◆ Problem statement: From the entries below, please gather each line containing the string "downloads".

◆ Data for review:
- - - -
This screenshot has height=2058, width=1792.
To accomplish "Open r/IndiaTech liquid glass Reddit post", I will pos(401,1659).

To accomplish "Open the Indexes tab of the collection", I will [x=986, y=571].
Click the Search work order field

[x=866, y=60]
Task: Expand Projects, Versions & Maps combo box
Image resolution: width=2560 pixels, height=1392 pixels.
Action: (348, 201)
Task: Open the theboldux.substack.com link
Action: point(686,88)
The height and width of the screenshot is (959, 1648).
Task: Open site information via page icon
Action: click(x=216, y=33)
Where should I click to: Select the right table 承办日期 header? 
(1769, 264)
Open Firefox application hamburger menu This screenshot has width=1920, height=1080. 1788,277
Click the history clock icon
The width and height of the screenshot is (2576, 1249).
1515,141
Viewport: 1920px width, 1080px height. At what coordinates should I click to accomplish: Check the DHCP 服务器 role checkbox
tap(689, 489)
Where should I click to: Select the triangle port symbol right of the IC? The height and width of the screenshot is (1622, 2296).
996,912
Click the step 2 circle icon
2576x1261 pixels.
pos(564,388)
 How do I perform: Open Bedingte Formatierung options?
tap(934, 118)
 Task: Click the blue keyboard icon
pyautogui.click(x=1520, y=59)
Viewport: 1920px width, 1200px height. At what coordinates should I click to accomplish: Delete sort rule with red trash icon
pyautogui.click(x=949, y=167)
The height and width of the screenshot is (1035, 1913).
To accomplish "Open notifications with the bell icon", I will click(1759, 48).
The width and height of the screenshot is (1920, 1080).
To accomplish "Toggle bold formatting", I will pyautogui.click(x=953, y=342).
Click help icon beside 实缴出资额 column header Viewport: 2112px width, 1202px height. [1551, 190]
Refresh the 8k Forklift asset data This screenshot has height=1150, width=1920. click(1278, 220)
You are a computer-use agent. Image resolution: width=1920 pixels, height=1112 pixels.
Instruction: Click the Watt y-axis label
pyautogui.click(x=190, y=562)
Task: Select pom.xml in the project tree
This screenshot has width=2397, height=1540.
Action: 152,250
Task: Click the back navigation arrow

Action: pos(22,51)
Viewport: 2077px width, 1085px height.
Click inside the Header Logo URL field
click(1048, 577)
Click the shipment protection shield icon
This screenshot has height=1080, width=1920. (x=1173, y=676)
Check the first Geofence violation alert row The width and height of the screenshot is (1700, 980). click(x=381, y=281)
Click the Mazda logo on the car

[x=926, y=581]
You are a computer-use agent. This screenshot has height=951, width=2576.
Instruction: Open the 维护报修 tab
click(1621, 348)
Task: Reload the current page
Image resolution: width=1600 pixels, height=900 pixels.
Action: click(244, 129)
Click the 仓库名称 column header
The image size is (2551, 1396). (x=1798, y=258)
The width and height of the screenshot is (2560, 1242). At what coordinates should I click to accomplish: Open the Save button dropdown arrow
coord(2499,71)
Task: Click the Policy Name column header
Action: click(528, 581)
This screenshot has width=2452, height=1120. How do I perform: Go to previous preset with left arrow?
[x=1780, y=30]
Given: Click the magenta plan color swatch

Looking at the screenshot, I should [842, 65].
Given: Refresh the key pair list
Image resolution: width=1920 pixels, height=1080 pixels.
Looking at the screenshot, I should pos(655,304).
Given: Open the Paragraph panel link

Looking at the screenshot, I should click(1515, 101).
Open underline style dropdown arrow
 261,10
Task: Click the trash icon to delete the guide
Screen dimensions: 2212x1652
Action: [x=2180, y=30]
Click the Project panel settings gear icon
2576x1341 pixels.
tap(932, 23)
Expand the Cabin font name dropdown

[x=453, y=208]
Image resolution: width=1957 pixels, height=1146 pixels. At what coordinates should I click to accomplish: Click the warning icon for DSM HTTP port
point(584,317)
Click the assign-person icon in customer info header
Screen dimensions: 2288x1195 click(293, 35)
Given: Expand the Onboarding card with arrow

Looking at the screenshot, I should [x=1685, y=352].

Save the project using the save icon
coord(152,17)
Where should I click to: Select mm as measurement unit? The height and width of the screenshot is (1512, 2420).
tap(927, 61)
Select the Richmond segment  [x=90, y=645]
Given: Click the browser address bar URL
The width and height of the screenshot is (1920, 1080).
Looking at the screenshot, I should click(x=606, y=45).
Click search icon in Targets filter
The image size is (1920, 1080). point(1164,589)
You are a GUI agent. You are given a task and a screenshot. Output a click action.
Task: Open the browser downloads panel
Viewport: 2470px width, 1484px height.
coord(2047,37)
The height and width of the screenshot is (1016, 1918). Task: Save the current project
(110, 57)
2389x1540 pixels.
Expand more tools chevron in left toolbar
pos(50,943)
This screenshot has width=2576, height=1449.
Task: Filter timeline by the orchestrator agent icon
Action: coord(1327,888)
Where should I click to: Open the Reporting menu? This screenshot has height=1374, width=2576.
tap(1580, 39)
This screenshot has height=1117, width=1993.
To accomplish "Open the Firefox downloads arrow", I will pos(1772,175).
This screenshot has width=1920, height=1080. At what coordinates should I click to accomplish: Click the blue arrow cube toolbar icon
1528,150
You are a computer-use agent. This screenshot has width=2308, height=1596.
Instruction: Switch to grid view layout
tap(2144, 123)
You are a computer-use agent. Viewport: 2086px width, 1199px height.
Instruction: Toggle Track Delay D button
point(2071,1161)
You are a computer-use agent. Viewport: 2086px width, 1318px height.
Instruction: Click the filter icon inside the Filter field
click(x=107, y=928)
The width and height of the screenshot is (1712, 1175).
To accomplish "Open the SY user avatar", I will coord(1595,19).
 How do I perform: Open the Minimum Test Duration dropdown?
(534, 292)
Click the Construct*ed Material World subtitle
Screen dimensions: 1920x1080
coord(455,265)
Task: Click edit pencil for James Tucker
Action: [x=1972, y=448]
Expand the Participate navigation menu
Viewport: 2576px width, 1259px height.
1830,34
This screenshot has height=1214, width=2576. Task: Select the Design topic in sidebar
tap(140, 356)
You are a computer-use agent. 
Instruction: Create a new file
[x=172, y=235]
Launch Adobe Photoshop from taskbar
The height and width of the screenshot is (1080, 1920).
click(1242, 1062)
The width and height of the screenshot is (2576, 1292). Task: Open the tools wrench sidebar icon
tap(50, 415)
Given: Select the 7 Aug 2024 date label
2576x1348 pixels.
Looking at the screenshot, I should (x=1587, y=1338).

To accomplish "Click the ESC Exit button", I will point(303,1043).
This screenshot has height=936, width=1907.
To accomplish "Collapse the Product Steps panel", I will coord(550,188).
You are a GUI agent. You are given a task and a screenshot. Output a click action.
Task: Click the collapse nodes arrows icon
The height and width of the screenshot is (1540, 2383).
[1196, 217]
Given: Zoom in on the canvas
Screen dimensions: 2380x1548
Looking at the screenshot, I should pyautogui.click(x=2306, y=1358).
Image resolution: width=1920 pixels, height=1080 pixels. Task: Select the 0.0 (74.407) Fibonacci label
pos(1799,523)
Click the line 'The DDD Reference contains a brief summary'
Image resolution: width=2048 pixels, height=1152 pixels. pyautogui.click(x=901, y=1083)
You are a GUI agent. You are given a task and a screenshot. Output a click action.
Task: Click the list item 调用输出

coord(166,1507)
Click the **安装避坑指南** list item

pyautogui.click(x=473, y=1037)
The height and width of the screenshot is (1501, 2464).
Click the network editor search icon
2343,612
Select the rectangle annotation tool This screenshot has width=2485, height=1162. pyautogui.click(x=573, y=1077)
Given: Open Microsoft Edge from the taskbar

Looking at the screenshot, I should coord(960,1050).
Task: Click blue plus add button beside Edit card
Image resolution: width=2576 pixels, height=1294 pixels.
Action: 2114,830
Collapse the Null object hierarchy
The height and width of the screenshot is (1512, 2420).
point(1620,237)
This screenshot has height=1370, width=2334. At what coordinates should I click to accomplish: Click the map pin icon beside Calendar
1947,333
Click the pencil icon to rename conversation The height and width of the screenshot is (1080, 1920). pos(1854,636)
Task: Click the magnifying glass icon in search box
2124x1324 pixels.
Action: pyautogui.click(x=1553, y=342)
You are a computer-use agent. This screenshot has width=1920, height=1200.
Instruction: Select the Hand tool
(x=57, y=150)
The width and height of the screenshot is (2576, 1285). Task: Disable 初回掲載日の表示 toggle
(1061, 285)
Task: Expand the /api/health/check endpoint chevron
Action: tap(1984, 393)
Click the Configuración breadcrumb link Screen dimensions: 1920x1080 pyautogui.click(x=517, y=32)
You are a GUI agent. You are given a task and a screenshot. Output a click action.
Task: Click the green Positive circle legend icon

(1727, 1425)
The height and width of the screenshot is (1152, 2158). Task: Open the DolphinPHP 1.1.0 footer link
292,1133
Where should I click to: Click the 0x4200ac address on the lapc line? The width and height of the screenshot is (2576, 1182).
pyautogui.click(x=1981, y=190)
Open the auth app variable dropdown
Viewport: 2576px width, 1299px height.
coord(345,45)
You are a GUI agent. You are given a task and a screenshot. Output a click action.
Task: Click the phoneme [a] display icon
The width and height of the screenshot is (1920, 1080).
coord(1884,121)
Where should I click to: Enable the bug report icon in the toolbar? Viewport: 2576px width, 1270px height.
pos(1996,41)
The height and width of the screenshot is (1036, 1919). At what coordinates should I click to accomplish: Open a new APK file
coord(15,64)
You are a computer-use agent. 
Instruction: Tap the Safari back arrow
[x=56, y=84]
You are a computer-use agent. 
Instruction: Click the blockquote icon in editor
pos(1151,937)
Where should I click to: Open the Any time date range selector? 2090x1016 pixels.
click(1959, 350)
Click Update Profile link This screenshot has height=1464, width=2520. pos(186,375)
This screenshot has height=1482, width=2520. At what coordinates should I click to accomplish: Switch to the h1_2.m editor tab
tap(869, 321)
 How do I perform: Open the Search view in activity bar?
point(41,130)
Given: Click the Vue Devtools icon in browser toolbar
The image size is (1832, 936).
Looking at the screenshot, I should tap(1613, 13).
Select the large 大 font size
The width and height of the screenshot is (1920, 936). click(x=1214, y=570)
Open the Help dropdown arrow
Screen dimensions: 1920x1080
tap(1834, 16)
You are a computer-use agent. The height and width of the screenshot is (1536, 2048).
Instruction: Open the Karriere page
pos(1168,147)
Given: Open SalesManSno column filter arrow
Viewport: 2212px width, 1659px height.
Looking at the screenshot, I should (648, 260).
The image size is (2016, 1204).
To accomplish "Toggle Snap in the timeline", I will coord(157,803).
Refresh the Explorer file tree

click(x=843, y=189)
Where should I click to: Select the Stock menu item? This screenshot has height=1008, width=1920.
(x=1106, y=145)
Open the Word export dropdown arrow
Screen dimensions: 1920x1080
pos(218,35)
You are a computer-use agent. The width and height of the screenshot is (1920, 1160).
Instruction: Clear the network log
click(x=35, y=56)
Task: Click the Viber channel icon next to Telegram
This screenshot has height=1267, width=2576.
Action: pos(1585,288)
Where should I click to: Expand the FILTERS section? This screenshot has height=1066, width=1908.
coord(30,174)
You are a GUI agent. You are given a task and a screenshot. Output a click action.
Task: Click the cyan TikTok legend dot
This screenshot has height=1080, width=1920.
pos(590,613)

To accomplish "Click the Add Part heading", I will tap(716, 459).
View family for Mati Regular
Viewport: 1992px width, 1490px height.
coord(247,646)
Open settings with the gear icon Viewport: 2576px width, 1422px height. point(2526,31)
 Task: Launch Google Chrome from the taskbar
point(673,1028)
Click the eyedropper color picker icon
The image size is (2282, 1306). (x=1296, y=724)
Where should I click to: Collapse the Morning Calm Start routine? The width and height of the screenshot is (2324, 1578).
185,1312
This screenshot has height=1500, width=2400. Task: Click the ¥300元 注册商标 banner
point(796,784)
- - - -
◆ Output for this task:
Task: Open the browser downloads panel
To accomplish "Open the Firefox downloads arrow", I will pos(1772,175).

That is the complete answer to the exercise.